**Work order**
Pick out all lines of the entries that include the word "agent" and copy them.

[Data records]
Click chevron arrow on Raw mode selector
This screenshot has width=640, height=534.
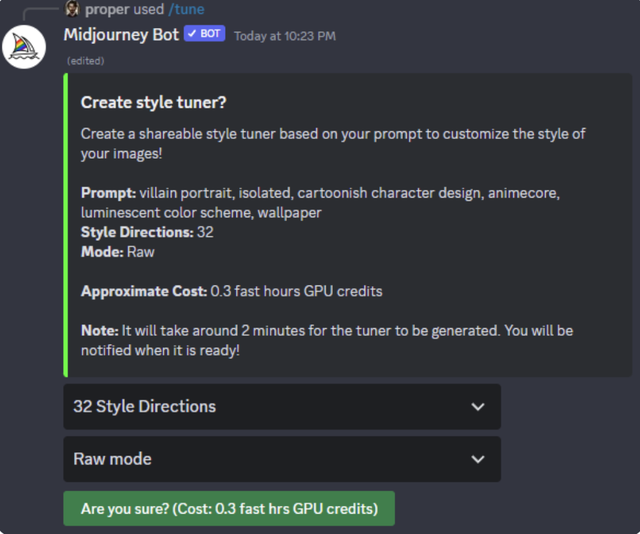pos(478,459)
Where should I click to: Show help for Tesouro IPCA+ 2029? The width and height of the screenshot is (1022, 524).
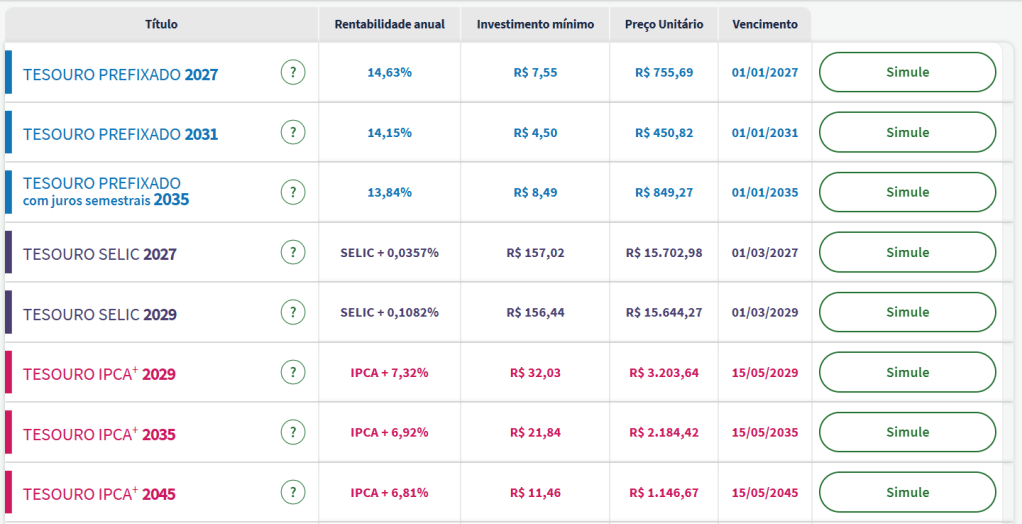292,372
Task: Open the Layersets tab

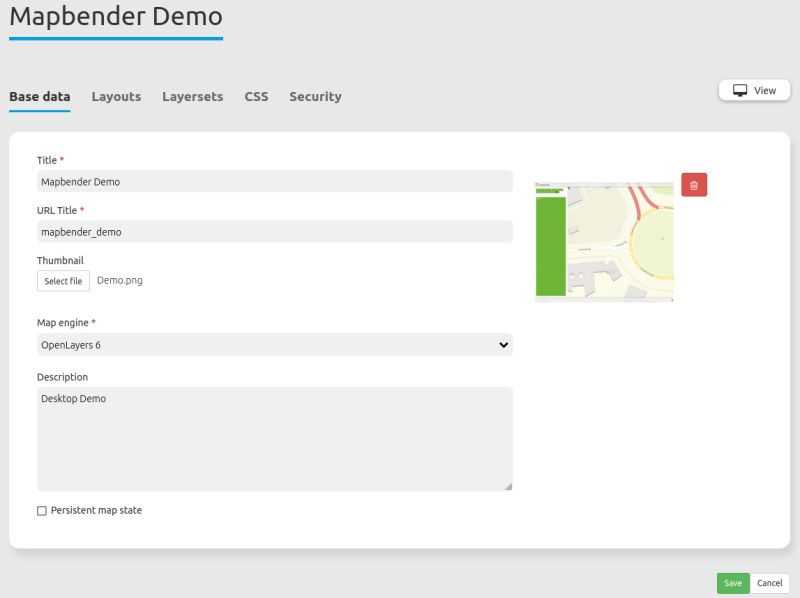Action: click(192, 96)
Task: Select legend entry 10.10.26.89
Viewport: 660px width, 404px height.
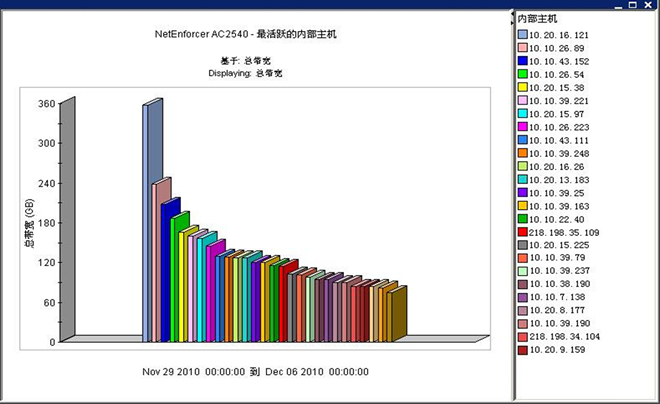Action: click(x=560, y=47)
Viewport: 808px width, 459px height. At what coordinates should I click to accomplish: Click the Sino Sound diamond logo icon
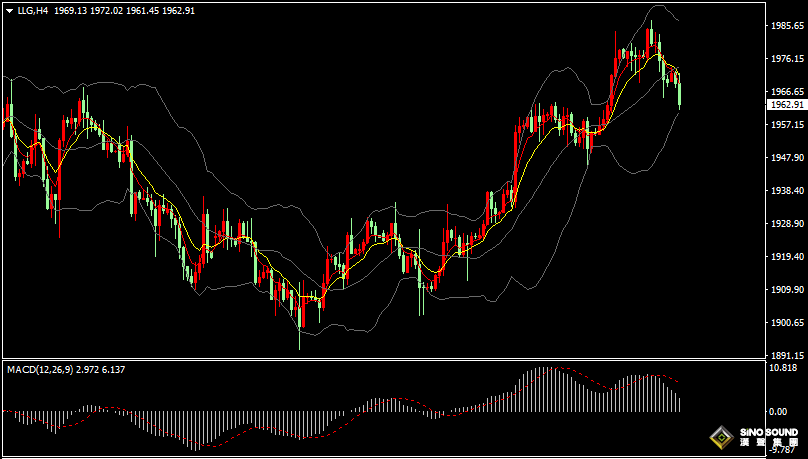[x=720, y=437]
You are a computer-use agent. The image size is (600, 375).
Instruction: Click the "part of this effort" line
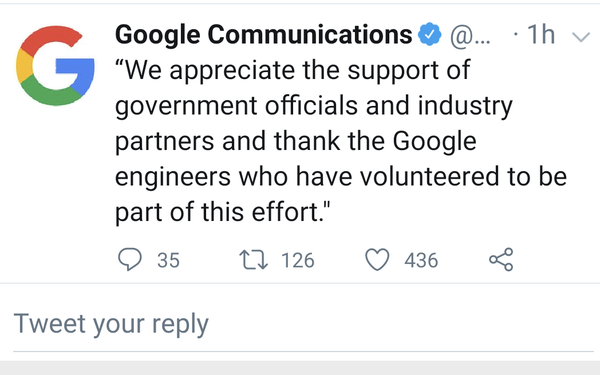(222, 213)
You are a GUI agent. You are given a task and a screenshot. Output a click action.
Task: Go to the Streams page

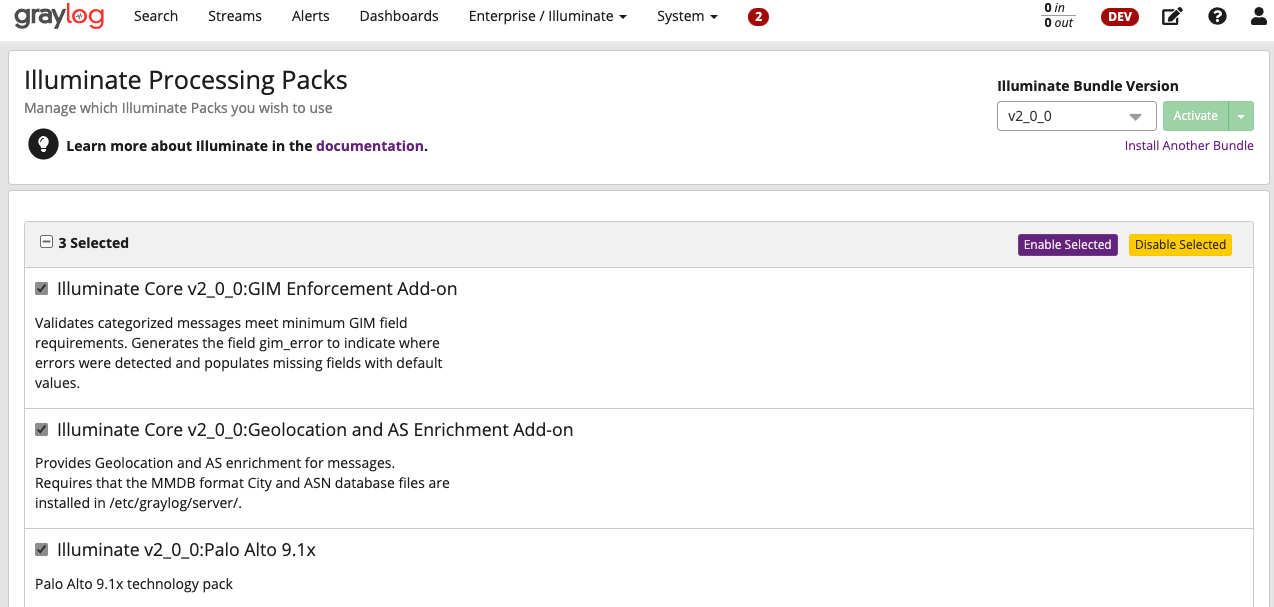tap(235, 16)
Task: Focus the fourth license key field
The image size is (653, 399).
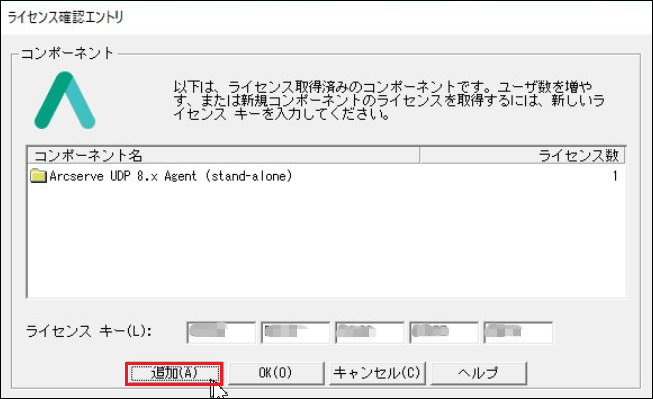Action: click(444, 332)
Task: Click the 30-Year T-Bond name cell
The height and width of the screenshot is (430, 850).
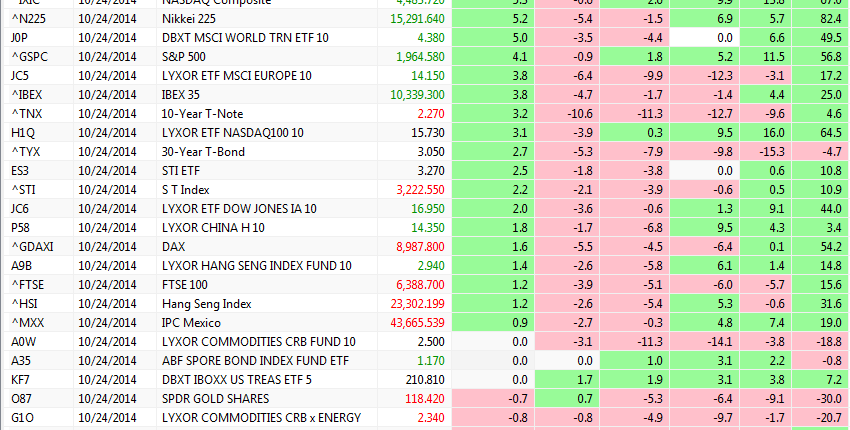Action: coord(203,151)
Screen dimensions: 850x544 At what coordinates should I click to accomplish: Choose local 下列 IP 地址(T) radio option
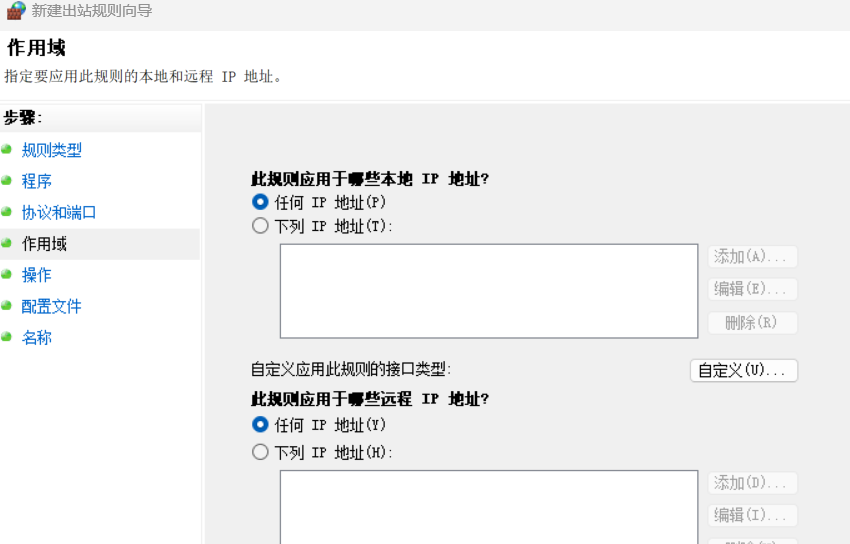pyautogui.click(x=261, y=226)
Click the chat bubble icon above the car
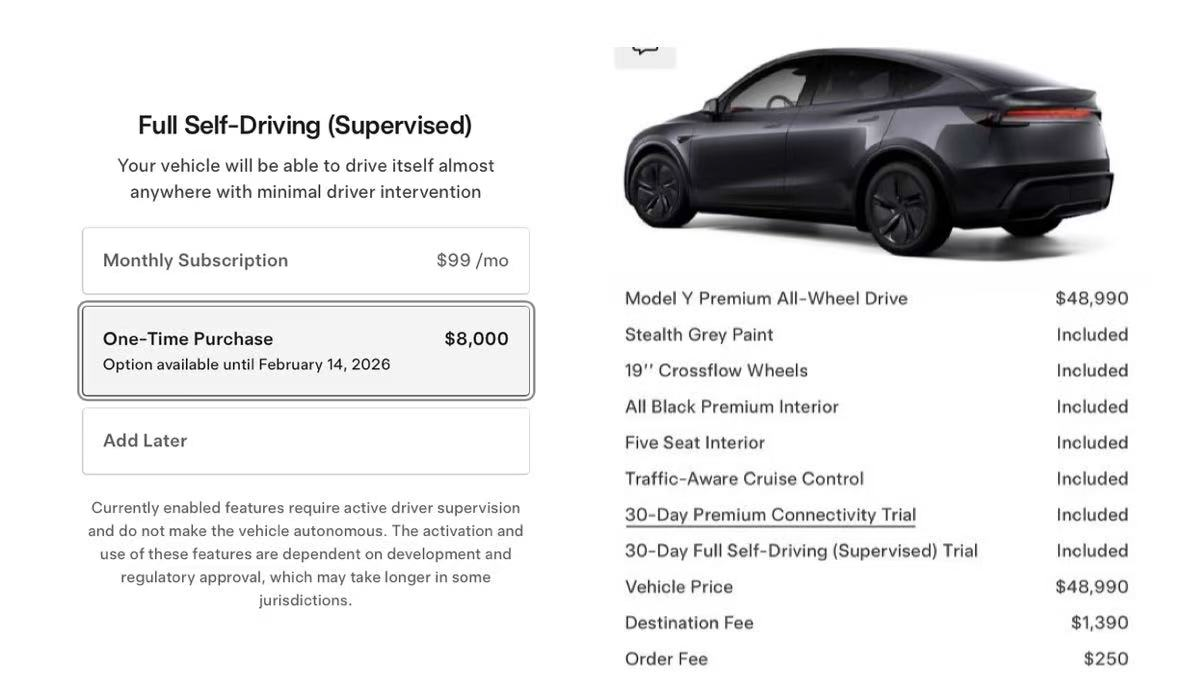 [645, 52]
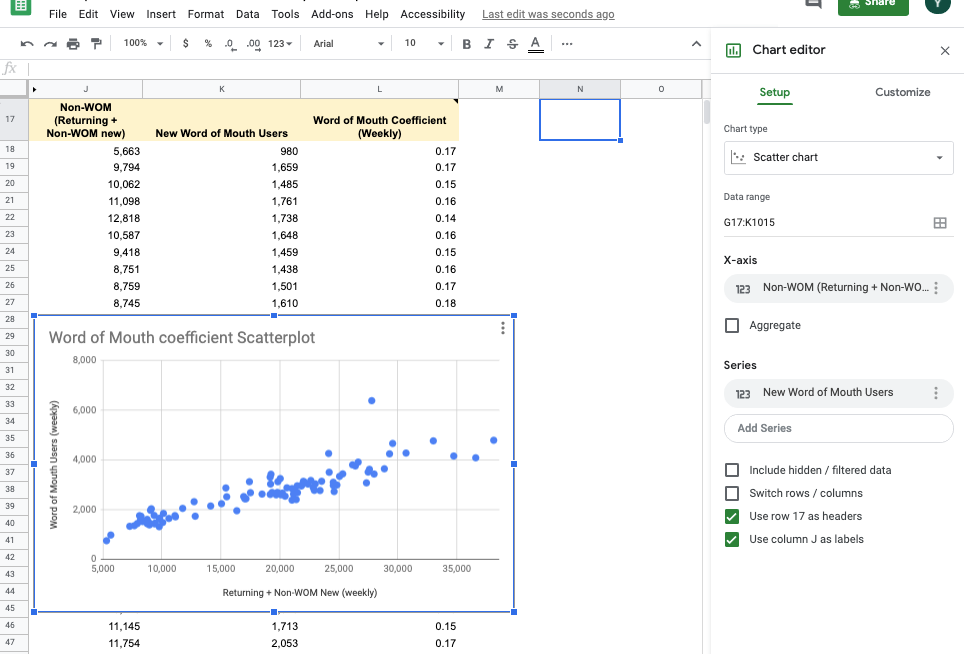
Task: Click the Add Series button
Action: tap(838, 428)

**Exercise output**
You are a computer-use agent. The image size is (600, 375).
You are a GUI agent. You are given a task and a screenshot. Output a click action.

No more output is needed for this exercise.